A volte per una disposizione orografica che incontra una data cultura di un popolo, a volte per incapricciamenti della storia che trovano un contesto fecondo, a volte per sorprese o incidenti dell’incedere di una etnia.
A Genova le risulte architettoniche dei secoli dell’essere “Superba”, incontratisi con gli sviluppi del dribbling degli avvenimenti che scelsero l’industria, la statalizzazione e la conseguente superurbanizzazione popolare, mischiati con gli effetti dell’ultimo svuotamento della città hanno prodotto una tradizione, ancora in via di svolgimento, anzi forse nel momento di massimo fulgore, di “porte chiuse” che, come abbiamo già in passato sottolineato, son manufatti che tendono alla metafisica.
Qui, in una delle vie/creuse che partono verso il cielo, salita di Granarolo, troviamo un gigante del genere.

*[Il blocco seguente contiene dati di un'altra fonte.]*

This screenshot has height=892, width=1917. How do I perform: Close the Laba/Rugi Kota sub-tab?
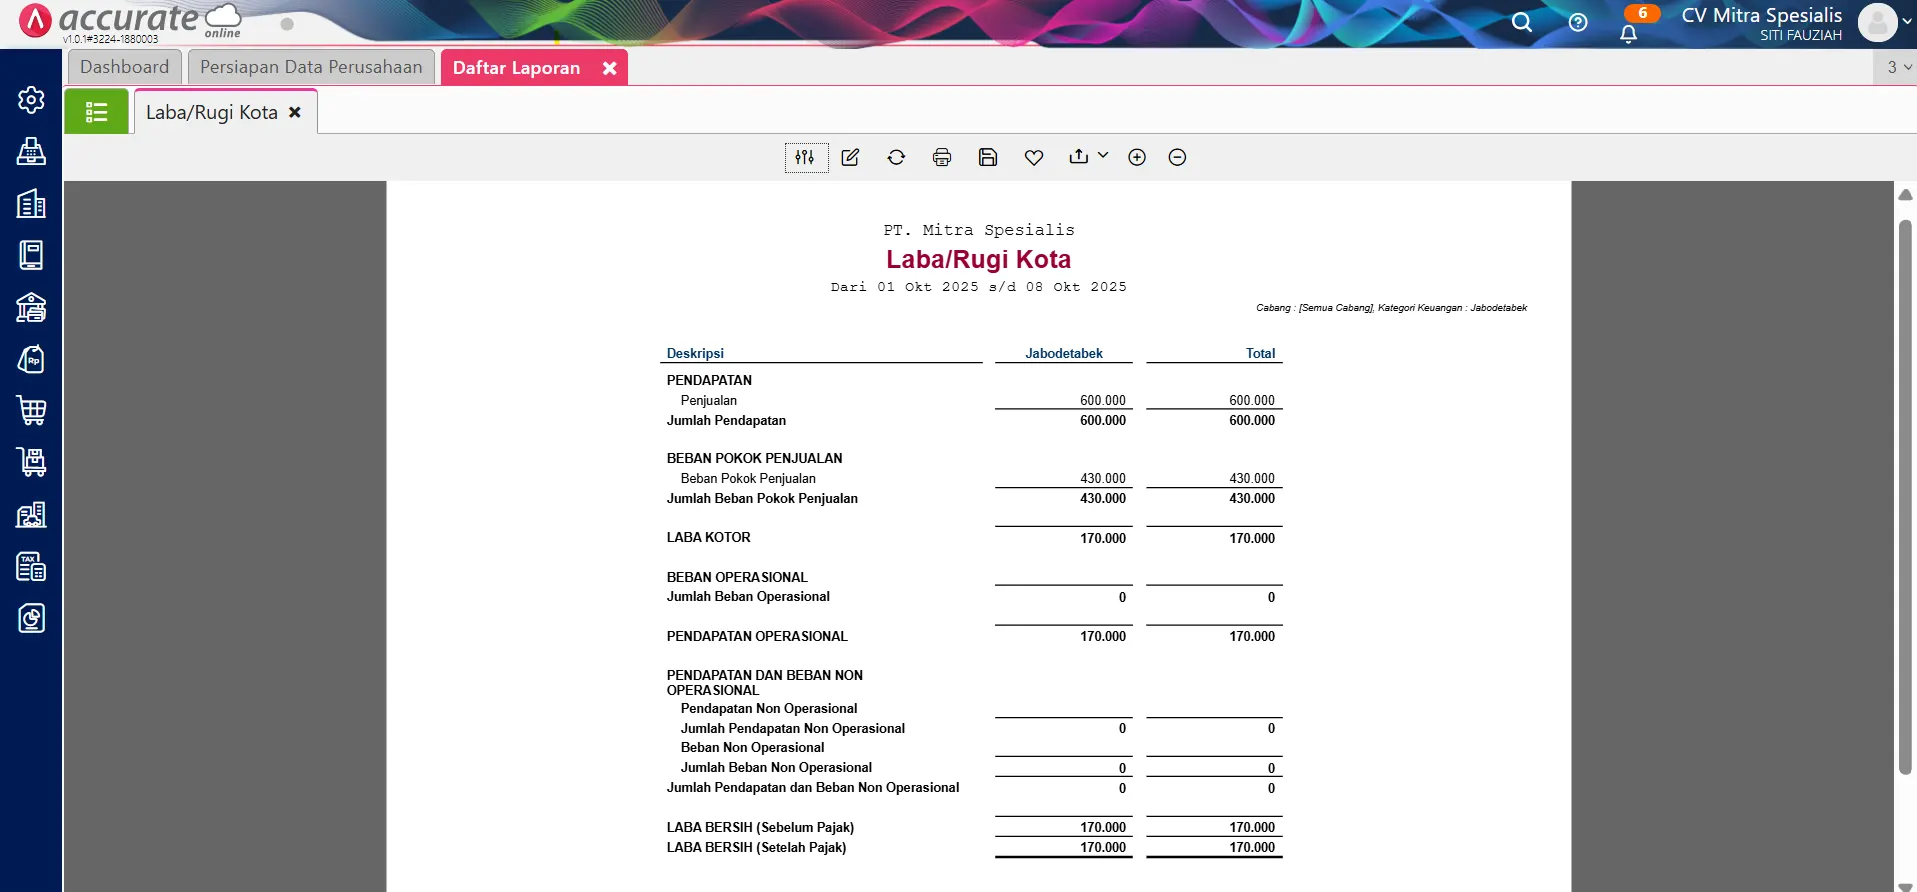click(x=295, y=112)
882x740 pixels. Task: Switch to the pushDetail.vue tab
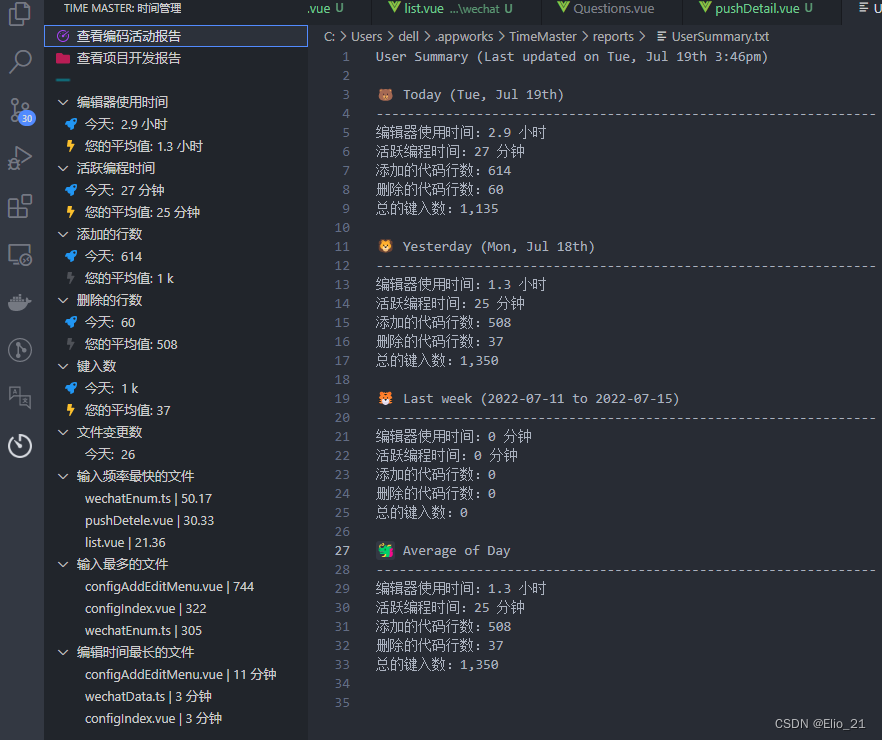755,11
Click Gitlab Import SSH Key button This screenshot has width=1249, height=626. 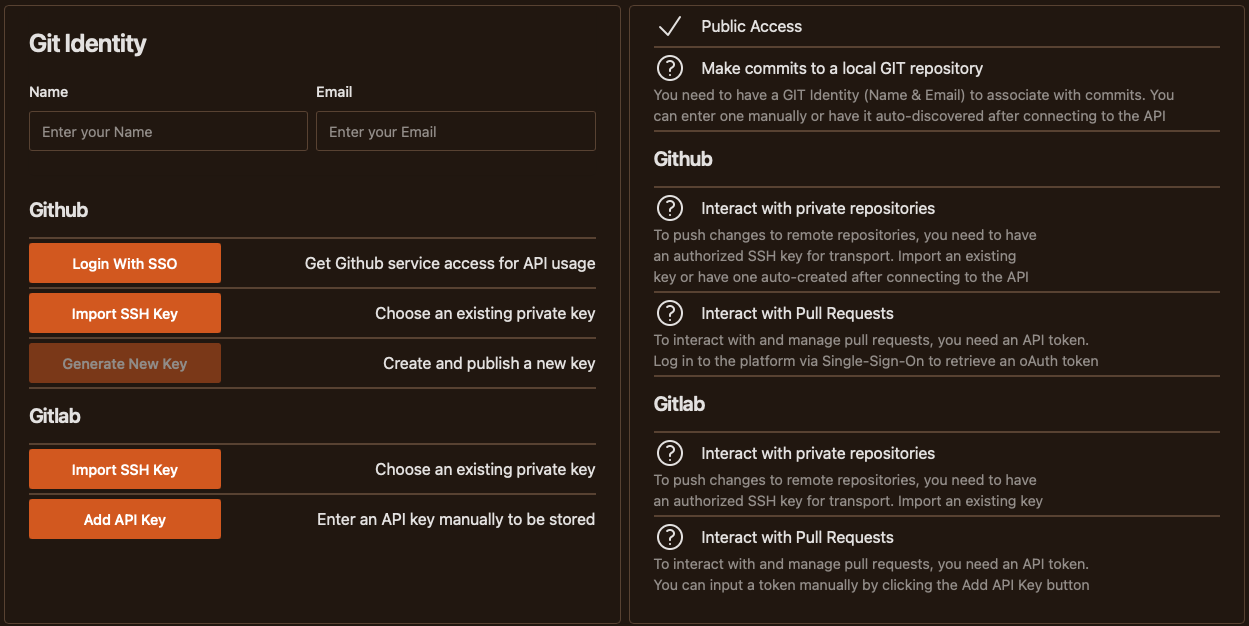(x=125, y=469)
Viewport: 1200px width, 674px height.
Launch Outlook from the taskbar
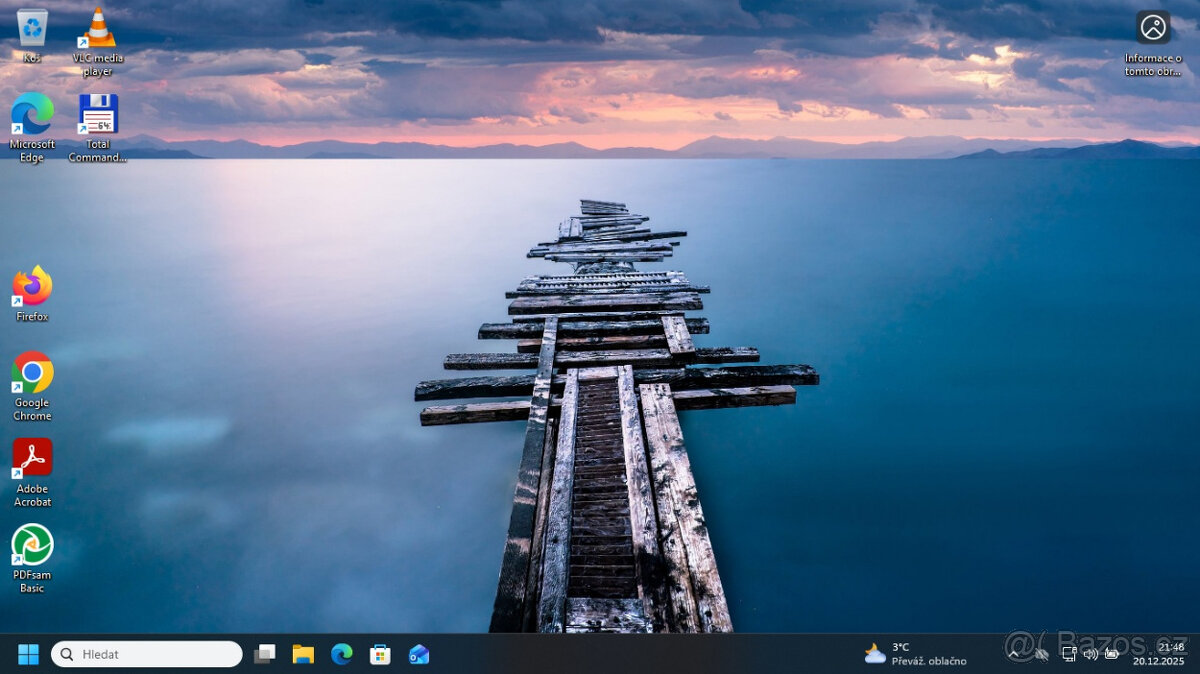click(x=419, y=653)
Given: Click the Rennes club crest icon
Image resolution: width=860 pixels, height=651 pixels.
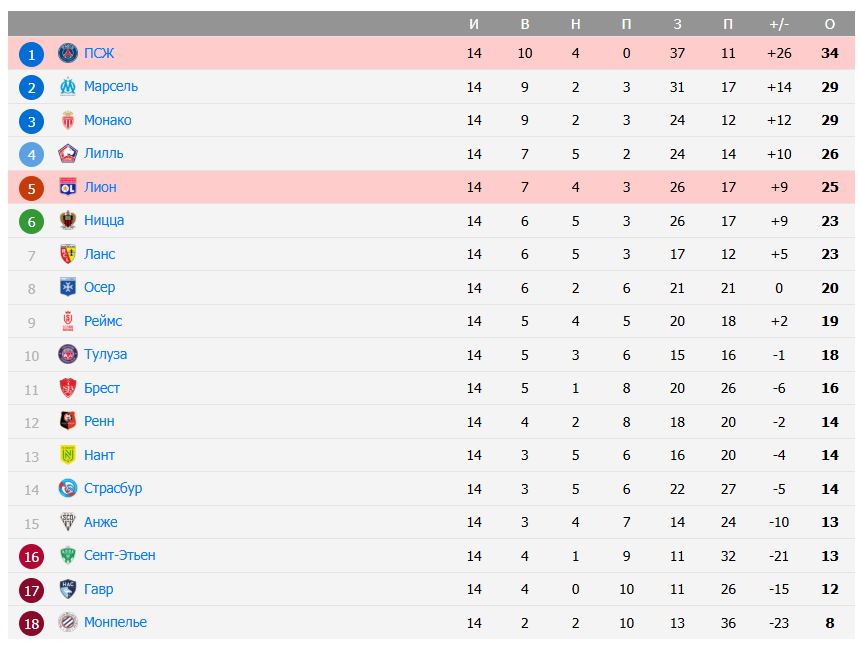Looking at the screenshot, I should pyautogui.click(x=67, y=422).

E allora vediamo un portone, di un legno che ti respinge e ti chiude con l’autorità e la vecchiezza delle proprie rughe, sommato a un altero cancello che ti ferma con l’eleganza ancora mostrata, e l’erba, che porta il segno e la firma del tempo lungo della chiusura, e le impalcature che minacciano che se si osa una altra apertura potrebbe essere l’ultima e, ultimo vezzo, la chiusura burocratica, un po’ codarda, del regno della burocrazia, delle transenne bianche e rosse che ormai, con la lanterna, la focaccia, il grifone e il pesto son diventate uno dei simboli di Genova.

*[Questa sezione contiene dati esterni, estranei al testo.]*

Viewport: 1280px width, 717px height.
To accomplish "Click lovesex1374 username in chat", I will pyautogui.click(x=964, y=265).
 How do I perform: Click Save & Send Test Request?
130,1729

E questa chiusura a più livelli, questa chiusura multi strati, da quelli dell’anima a quelli fisici, rimanda a una chiusura dello spirito, che ormai é caratteristica dei genovesi.
Ma non una chiusura di fronte a una porta di mero cemento, muto e solo stoppante. Una chiusura di fronte a una porta così meravigliosamente chiusa, con la ricchezza magnificente di una storia incredibile, che ti vien voglia di beartene, di questa chiusura. E dei ricordi della “Superbia” dei tempi passati che sembrano stagnare dietro quella porta.

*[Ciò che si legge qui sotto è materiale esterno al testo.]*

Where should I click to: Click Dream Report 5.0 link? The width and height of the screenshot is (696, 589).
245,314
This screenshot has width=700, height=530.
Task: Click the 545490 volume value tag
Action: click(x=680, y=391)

Ci vuole forza per staccarsi da una chiusura così bella, così maestosa, così nostalgica.
Forse Genova deve affrontare la guerra più grande di tutte.
Come il Colonnello Aureliano Buendia ne i: “Cent’anni di solitudine” che, dopo aver passato metà della vita a creare un esercito rivoluzionario che si contrapponesse al governativo e dopo aver guidato mille battaglie decise che doveva smettere quel filone di vita, e la guerra.
E così inizio la guerra più sanguinosa di tutte. Quella per fermare quello che aveva messo su.
E non ci vuole solo forza e coraggio per cambiare gli incantesimi, o le inerzie. Soprattutto le inerzie di passati, o eredità, o eserciti maestosi che vanno avanti da sole, con la forza della propria credibilità d’immaginario.
(come in questi giorni, qualcuno, se volesse fermarla sarebbe persino difficile fermare la potente, e rossa, armata e le incredibili scommesse che ha messo in moto)
Non ci vuole solo forza e coraggio, ma anche una dedizione e una lucidità estreme.
E decidere di staccarsi dal proprio passato, da sé stessa per certi versi, per Genova é la sfida della storia vigente.
Smettere di guardare, ipnotizzati, quelle maestose porte chiuse e decidere di aprirle, che crollassero pure. Che, così come stanno, servono solo a rimbalzare indietro, eternamente, in un modo meraviglioso, i desideri di futuro.